AIM OF THE TASK:
Once the line containing "TỔ HỢP TMDV, VĂN" is found, set down that line and each one after it exactly, through the end of the entries.

-------- DATASET RECORDS

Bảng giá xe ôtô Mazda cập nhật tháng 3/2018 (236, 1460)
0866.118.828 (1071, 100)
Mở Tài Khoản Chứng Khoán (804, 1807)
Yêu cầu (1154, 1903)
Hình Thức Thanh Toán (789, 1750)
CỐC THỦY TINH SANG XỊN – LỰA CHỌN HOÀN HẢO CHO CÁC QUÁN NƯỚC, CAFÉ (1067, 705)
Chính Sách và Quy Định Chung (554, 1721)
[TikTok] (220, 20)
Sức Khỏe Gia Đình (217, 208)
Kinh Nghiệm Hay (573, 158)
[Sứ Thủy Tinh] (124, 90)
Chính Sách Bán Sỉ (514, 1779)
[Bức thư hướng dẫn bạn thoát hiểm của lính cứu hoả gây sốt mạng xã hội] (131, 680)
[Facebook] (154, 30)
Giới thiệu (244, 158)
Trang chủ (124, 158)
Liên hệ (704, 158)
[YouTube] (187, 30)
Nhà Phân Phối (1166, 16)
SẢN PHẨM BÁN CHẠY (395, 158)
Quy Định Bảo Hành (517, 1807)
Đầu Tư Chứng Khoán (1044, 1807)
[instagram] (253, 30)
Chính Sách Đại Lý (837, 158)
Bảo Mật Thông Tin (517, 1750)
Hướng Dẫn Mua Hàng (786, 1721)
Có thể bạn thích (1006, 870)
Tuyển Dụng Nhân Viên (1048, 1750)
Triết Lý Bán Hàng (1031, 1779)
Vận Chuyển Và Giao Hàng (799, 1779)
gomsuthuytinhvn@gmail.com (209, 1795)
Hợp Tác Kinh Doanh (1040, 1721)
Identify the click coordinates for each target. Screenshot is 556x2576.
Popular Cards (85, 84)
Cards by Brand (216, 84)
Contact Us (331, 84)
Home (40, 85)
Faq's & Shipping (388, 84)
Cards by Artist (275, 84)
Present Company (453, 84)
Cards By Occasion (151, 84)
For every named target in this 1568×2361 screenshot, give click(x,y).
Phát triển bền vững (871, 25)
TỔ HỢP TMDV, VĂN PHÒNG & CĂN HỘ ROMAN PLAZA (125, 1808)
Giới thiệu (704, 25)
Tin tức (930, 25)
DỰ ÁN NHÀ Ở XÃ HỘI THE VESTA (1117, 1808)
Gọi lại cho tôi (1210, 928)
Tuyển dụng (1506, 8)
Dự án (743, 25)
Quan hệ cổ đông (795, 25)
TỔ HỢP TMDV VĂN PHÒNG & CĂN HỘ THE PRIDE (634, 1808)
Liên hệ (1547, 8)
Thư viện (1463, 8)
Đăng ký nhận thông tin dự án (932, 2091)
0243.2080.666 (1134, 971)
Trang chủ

----------------

RESULT BELOW:
TỔ HỢP TMDV, VĂN PHÒNG & CĂN HỘ ROMAN PLAZA (125, 1808)
Giới thiệu (704, 25)
Tin tức (930, 25)
DỰ ÁN NHÀ Ở XÃ HỘI THE VESTA (1117, 1808)
Gọi lại cho tôi (1210, 928)
Tuyển dụng (1506, 8)
Dự án (743, 25)
Quan hệ cổ đông (795, 25)
TỔ HỢP TMDV VĂN PHÒNG & CĂN HỘ THE PRIDE (634, 1808)
Liên hệ (1547, 8)
Thư viện (1463, 8)
Đăng ký nhận thông tin dự án (932, 2091)
0243.2080.666 (1134, 971)
Trang chủ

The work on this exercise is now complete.